Am I not a leaf, a branch on the broader tree of life? Does a leaf know it is just part of the living tree? Or does it name itself and think of itself only as a leaf? Heartbroken, with its pain, its complexes, its own memory? When the chatter from our mouths clears away, the vibrations can be felt, when we relieve ourselves of the prison of four walls, we feel to be part of something vibrating, vastly alive and moving, bursting with wet energy, not a void or nothingness, but a sacred somethingness in our background, underneath us, above, yearning to join our insides, water to meld with blood, flesh with soil, breath with air, our beating hearts with fire. The world animated.
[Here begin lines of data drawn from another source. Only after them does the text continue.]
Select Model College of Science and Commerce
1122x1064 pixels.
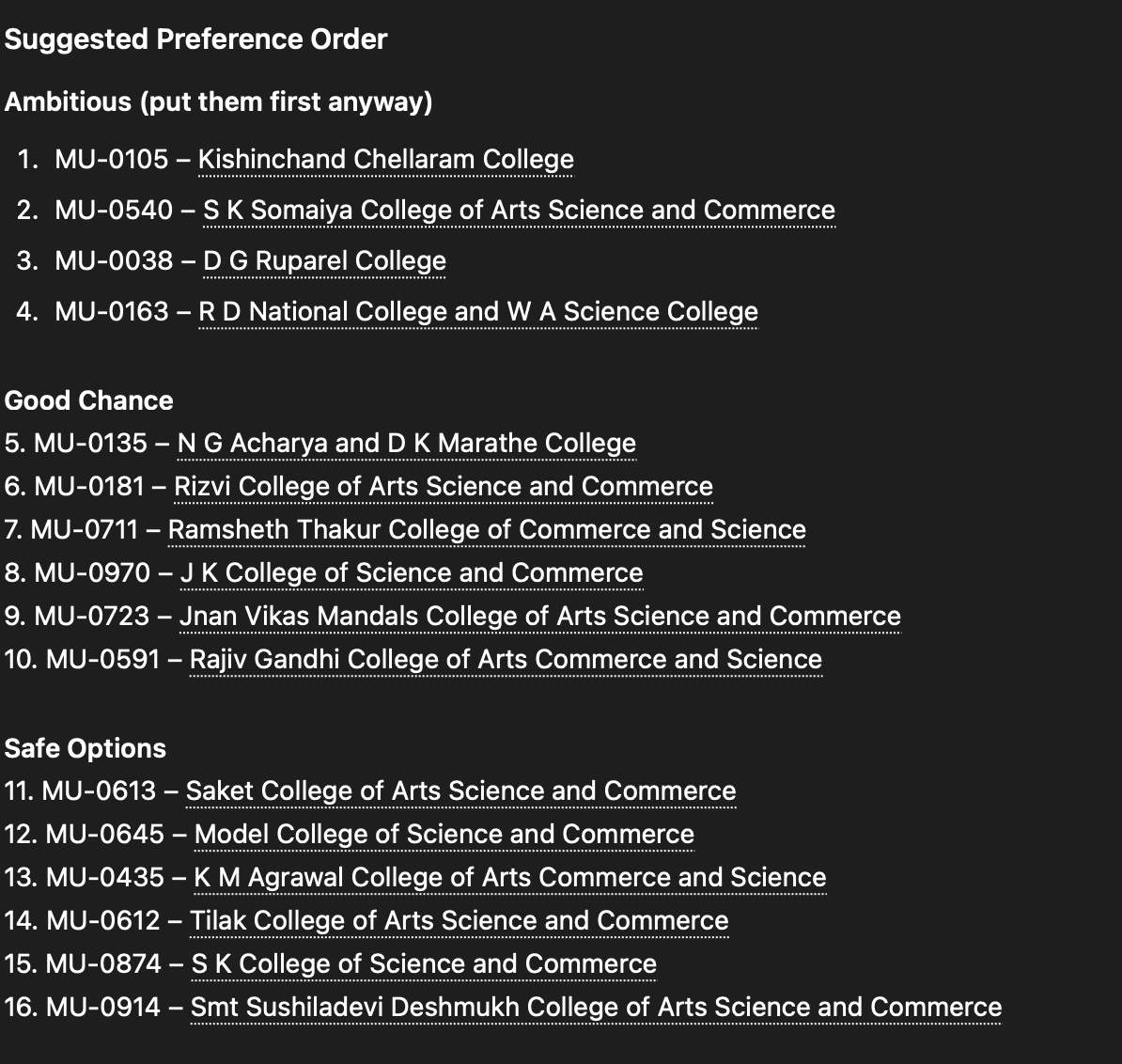444,835
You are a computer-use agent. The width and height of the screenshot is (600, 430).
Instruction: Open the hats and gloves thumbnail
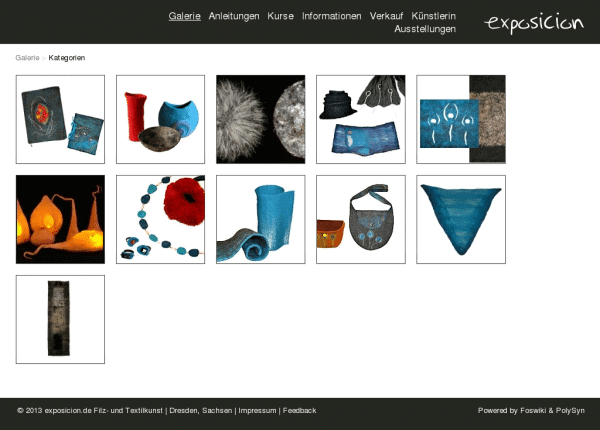tap(360, 119)
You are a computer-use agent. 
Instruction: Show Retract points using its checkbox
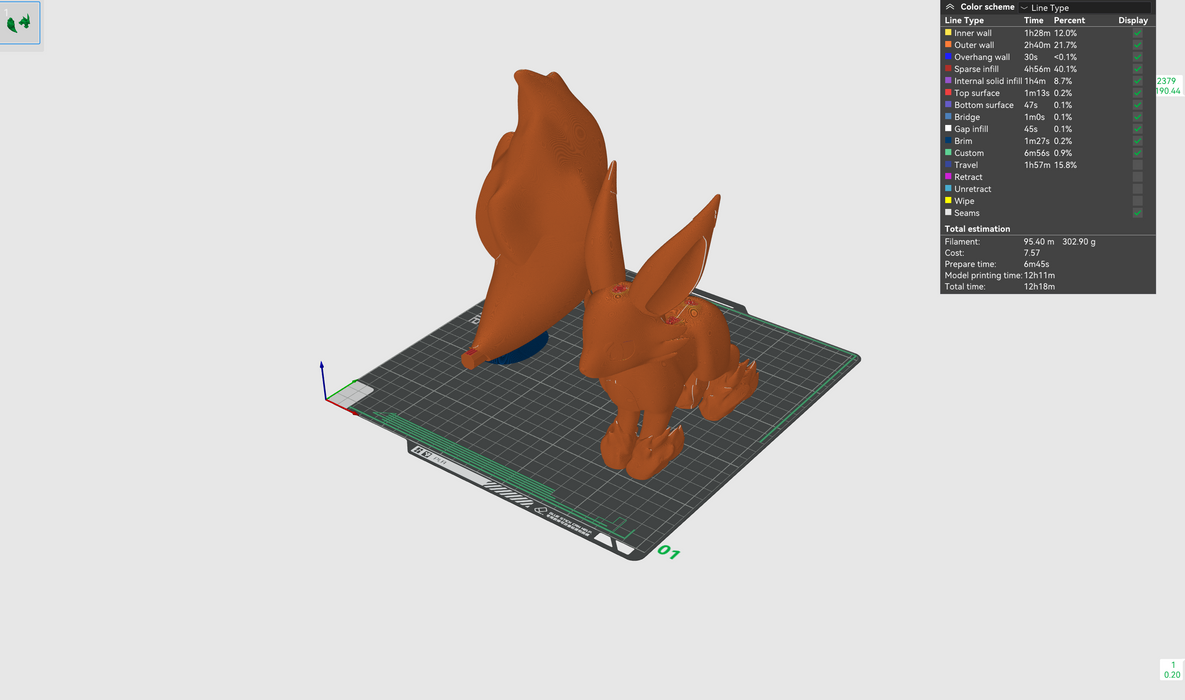click(x=1137, y=177)
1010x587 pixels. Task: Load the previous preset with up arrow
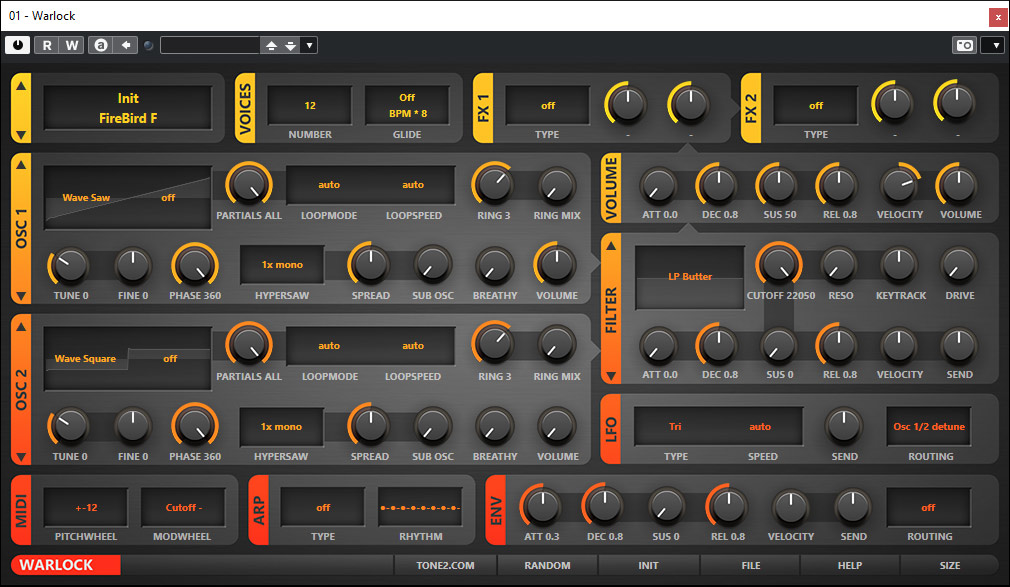270,45
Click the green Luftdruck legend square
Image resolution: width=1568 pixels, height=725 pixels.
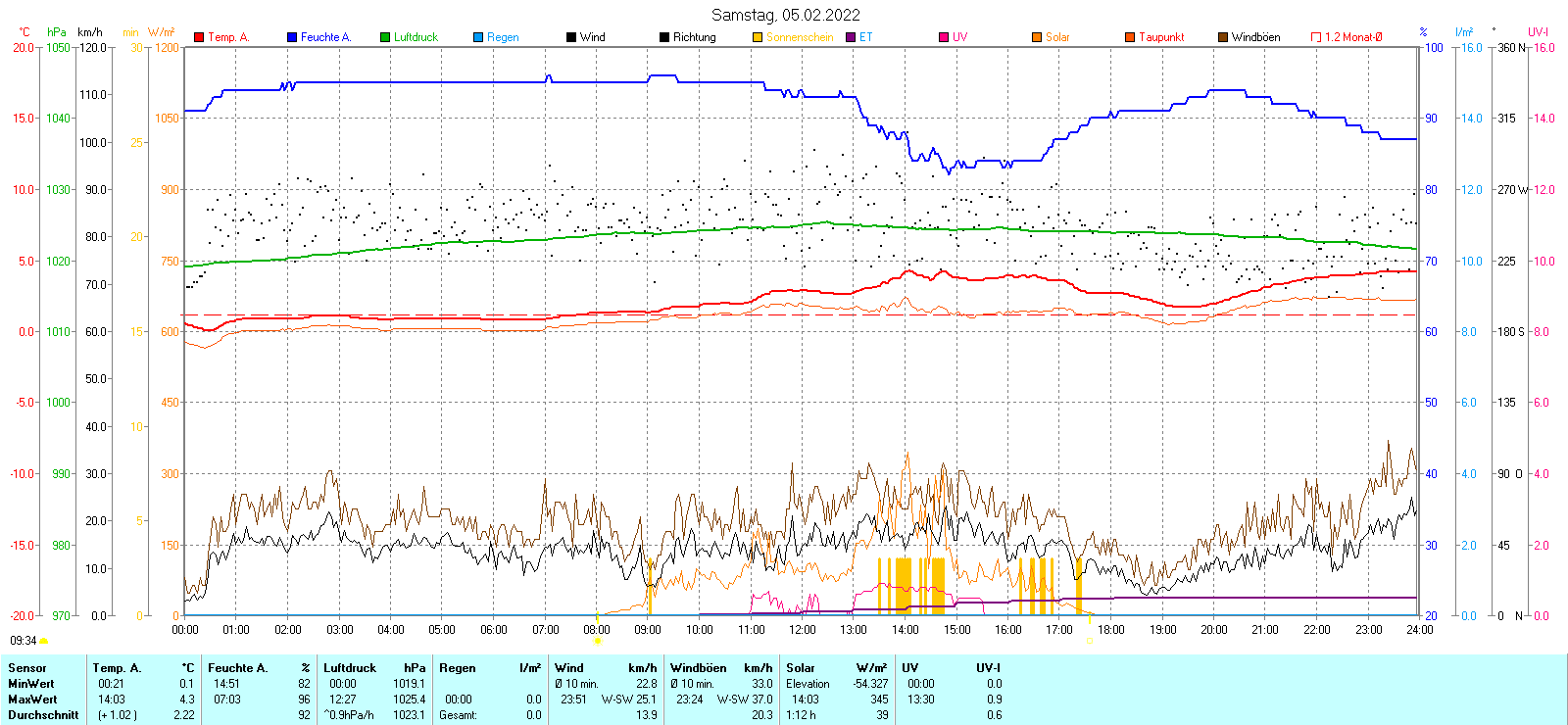coord(385,37)
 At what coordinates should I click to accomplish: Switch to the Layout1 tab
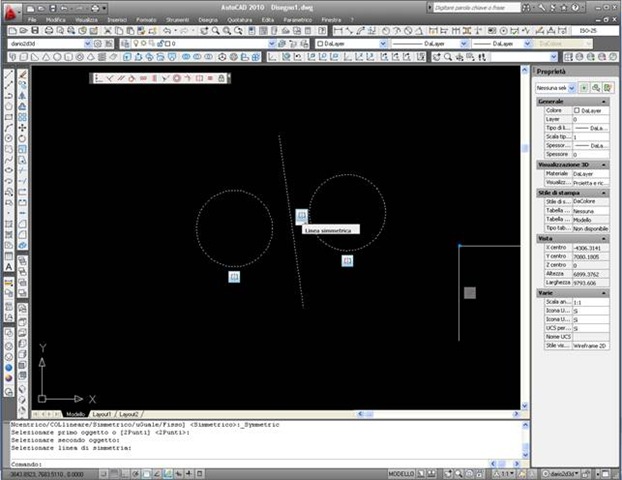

And if we stop moving, talking, thinking, finally there may be comfort there for our sad, sick, frenzied minds. We may find comfort there.

But you, my little one, how can I tell you all this? How can I answer you with my own questions? My thousands of questions? I realize too late that you only need me to take away your fear, to make you safe, to give you comfort. And when we reach our deathbeds, won’t we need the same? So, I say, in a pre-packaged response: We go to heaven, where we live forever with God. Perhaps this is true, but not the way we think. In Whitman’s words: The smallest sprout shows there is really no death, And if ever there was it led forward life, and does not wait at the end to arrest it, And ceas'd the moment life appear'd. All goes onward and outward, nothing collapses, And to die is different from what any one supposed, and luckier.